TASK OBJECTIVE
Copy exactly, and only, the lines from the line containing "Archive (122, 2421)" through the last line of the records below, both included.
»»
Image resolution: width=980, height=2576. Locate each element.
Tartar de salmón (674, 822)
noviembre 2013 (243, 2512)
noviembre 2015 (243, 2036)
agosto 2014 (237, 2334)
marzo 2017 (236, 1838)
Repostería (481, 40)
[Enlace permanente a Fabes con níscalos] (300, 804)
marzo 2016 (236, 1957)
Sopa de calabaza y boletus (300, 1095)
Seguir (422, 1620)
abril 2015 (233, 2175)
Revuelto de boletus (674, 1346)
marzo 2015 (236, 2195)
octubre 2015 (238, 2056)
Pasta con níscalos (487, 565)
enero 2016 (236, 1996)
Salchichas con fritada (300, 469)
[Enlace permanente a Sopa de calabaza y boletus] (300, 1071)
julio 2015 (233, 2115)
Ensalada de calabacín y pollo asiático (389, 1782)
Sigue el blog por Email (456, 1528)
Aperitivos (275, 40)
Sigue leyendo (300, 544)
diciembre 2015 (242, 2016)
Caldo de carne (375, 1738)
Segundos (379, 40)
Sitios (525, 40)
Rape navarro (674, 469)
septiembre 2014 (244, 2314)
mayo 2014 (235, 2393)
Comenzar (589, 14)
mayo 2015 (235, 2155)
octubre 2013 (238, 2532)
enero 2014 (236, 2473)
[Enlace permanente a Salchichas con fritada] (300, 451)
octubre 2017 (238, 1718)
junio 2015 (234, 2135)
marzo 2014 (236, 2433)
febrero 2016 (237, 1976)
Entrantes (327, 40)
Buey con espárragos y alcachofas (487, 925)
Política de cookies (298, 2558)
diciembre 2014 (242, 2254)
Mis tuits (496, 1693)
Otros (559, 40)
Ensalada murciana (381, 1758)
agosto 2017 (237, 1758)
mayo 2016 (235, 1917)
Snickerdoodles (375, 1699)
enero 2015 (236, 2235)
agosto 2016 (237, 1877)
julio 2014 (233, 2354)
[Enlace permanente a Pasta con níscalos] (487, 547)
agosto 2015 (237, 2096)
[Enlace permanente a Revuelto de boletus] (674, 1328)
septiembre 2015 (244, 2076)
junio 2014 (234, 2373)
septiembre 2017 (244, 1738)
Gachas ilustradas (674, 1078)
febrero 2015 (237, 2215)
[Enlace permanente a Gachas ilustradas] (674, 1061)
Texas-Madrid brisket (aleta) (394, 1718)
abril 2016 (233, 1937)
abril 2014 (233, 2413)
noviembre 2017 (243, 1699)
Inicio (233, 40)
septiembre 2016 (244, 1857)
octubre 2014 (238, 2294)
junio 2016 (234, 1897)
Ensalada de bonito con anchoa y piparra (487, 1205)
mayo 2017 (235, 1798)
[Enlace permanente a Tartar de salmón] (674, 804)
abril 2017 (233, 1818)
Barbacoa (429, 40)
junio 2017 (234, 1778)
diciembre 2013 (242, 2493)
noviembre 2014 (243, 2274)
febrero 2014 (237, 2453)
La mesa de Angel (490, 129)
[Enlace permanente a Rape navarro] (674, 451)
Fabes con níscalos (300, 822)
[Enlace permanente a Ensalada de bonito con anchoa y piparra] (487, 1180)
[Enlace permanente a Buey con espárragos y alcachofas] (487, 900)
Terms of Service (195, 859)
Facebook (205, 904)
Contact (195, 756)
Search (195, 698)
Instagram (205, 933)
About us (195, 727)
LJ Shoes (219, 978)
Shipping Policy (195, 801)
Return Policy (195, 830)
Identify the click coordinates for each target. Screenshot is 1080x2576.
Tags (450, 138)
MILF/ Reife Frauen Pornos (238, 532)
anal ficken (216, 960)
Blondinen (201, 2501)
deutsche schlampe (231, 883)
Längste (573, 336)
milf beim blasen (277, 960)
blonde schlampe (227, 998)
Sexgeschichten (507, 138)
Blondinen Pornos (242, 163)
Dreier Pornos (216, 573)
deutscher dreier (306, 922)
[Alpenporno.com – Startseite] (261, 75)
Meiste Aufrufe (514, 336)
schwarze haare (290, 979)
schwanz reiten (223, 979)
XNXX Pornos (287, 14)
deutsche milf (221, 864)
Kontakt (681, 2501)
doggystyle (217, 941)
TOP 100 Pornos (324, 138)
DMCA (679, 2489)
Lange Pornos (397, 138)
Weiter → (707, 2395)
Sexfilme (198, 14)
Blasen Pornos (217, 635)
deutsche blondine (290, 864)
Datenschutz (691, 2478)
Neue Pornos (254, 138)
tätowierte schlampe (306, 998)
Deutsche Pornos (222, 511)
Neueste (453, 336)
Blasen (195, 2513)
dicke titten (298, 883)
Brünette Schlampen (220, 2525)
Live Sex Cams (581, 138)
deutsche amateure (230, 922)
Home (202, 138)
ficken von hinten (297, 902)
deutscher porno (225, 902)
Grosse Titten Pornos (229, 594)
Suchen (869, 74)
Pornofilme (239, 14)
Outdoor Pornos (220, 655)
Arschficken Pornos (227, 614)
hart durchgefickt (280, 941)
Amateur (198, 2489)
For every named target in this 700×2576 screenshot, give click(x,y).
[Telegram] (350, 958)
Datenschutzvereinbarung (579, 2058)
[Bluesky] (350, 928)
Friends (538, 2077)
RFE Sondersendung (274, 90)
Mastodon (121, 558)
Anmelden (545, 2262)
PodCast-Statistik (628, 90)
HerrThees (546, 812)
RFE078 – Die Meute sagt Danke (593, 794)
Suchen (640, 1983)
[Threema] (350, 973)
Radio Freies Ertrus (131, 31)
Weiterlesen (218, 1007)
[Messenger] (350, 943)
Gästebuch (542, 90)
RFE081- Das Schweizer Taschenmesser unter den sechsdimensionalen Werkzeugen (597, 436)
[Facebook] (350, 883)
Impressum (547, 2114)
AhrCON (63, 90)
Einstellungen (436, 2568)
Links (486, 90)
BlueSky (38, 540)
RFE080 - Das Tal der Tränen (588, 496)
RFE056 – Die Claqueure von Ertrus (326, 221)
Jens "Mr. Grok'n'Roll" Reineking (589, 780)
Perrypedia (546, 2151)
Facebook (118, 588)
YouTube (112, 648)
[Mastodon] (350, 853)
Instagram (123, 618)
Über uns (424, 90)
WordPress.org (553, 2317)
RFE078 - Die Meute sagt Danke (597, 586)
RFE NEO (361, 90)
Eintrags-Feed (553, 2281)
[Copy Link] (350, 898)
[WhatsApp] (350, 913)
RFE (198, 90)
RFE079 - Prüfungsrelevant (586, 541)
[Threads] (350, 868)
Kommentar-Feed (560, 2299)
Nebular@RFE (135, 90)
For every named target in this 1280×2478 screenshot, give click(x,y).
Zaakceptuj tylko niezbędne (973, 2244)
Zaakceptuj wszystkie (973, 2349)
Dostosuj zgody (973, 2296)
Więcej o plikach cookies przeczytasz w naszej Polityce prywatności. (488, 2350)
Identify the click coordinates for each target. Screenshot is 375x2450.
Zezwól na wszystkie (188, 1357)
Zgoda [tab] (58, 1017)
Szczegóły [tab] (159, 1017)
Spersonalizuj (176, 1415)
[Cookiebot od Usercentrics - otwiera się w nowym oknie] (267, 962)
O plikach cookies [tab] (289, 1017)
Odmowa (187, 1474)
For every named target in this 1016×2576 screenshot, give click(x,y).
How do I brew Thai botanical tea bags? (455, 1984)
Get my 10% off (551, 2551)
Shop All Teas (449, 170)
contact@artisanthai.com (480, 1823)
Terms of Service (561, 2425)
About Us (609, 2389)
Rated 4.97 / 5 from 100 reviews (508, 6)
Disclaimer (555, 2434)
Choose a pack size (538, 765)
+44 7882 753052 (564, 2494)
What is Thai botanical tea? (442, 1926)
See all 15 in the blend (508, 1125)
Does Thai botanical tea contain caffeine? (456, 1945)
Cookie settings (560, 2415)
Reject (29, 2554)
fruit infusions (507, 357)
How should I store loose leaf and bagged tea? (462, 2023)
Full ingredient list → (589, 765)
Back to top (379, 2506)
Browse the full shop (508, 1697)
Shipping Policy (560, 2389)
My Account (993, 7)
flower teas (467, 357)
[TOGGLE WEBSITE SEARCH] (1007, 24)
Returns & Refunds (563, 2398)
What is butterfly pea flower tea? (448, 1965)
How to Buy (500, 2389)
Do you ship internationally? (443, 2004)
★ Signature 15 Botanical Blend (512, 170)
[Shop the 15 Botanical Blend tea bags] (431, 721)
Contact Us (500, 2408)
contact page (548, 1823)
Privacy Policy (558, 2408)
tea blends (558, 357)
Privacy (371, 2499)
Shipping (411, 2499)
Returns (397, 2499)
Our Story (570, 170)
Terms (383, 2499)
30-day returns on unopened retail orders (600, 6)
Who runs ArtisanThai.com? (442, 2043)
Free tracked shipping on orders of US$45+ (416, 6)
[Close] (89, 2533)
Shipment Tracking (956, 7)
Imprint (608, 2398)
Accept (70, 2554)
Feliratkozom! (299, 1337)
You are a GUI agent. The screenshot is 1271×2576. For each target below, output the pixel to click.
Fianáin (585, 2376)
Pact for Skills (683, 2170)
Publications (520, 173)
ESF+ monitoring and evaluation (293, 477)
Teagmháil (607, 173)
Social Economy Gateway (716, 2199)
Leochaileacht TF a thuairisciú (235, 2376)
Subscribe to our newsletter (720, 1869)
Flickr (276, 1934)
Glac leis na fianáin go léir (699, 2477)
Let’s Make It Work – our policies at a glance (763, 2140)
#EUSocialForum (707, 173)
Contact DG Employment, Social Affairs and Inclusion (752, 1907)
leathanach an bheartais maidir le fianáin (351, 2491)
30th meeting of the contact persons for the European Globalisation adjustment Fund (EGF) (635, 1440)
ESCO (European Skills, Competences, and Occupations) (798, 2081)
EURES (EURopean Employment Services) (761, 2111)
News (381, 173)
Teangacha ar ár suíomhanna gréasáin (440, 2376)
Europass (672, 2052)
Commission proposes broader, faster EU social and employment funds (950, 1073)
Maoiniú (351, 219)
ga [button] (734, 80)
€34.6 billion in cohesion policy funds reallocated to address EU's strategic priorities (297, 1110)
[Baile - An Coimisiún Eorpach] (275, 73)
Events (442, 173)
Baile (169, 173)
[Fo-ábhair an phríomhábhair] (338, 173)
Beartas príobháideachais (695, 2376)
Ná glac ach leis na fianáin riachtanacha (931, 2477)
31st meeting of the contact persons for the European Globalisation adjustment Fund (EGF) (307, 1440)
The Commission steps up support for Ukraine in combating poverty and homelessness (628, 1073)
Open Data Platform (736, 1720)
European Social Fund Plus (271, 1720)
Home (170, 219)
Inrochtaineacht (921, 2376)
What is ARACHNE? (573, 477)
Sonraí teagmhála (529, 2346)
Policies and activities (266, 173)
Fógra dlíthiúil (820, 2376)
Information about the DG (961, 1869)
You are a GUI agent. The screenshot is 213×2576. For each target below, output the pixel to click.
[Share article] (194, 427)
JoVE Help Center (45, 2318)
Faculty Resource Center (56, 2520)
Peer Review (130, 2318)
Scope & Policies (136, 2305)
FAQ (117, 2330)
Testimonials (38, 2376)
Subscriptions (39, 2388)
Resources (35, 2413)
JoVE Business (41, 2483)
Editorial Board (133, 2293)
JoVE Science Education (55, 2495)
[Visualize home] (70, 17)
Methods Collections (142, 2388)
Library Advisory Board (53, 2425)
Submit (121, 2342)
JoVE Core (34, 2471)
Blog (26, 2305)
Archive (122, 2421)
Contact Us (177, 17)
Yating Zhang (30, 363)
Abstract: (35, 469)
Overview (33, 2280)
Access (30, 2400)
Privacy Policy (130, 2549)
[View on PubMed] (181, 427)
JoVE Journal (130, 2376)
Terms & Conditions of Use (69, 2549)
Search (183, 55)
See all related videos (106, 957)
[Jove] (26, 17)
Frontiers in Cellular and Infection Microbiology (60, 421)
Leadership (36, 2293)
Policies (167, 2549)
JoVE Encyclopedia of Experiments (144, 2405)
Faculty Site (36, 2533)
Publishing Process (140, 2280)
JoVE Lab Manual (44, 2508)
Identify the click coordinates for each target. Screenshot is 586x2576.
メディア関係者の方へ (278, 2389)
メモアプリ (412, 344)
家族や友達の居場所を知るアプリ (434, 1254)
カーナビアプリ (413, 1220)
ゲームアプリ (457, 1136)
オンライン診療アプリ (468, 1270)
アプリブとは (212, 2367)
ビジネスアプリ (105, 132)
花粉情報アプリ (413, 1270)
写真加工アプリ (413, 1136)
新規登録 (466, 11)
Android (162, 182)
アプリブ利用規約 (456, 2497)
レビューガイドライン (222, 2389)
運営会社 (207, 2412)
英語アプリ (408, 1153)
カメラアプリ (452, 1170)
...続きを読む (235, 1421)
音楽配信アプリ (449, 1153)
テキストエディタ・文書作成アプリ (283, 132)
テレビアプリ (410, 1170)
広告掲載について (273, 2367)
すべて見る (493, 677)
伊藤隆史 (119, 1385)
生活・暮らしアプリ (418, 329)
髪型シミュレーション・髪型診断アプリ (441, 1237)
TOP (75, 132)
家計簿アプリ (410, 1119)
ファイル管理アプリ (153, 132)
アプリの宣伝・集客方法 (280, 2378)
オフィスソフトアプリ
««
WRITTEN ANSWER
Archive (122, 2421)
Contact Us (177, 17)
Yating Zhang (30, 363)
Abstract: (35, 469)
Overview (33, 2280)
Access (30, 2400)
Privacy Policy (130, 2549)
[View on PubMed] (181, 427)
JoVE Journal (130, 2376)
Terms & Conditions of Use (69, 2549)
Search (183, 55)
See all related videos (106, 957)
[Jove] (26, 17)
Frontiers in Cellular and Infection Microbiology (60, 421)
Leadership (36, 2293)
Policies (167, 2549)
JoVE Encyclopedia of Experiments (144, 2405)
Faculty Site (36, 2533)
Publishing Process (140, 2280)
JoVE Lab Manual (44, 2508)
Identify the click coordinates for each target. Screenshot is 586x2576.
メディア関係者の方へ (278, 2389)
メモアプリ (412, 344)
家族や友達の居場所を知るアプリ (434, 1254)
カーナビアプリ (413, 1220)
ゲームアプリ (457, 1136)
オンライン診療アプリ (468, 1270)
アプリブとは (212, 2367)
ビジネスアプリ (105, 132)
花粉情報アプリ (413, 1270)
写真加工アプリ (413, 1136)
新規登録 (466, 11)
Android (162, 182)
アプリブ利用規約 (456, 2497)
レビューガイドライン (222, 2389)
運営会社 (207, 2412)
英語アプリ (408, 1153)
カメラアプリ (452, 1170)
...続きを読む (235, 1421)
音楽配信アプリ (449, 1153)
テキストエディタ・文書作成アプリ (283, 132)
テレビアプリ (410, 1170)
広告掲載について (273, 2367)
すべて見る (493, 677)
伊藤隆史 (119, 1385)
生活・暮らしアプリ (418, 329)
髪型シミュレーション・髪型診断アプリ (441, 1237)
TOP (75, 132)
家計簿アプリ (410, 1119)
ファイル管理アプリ (153, 132)
アプリの宣伝・集客方法 (280, 2378)
オフィスソフトアプリ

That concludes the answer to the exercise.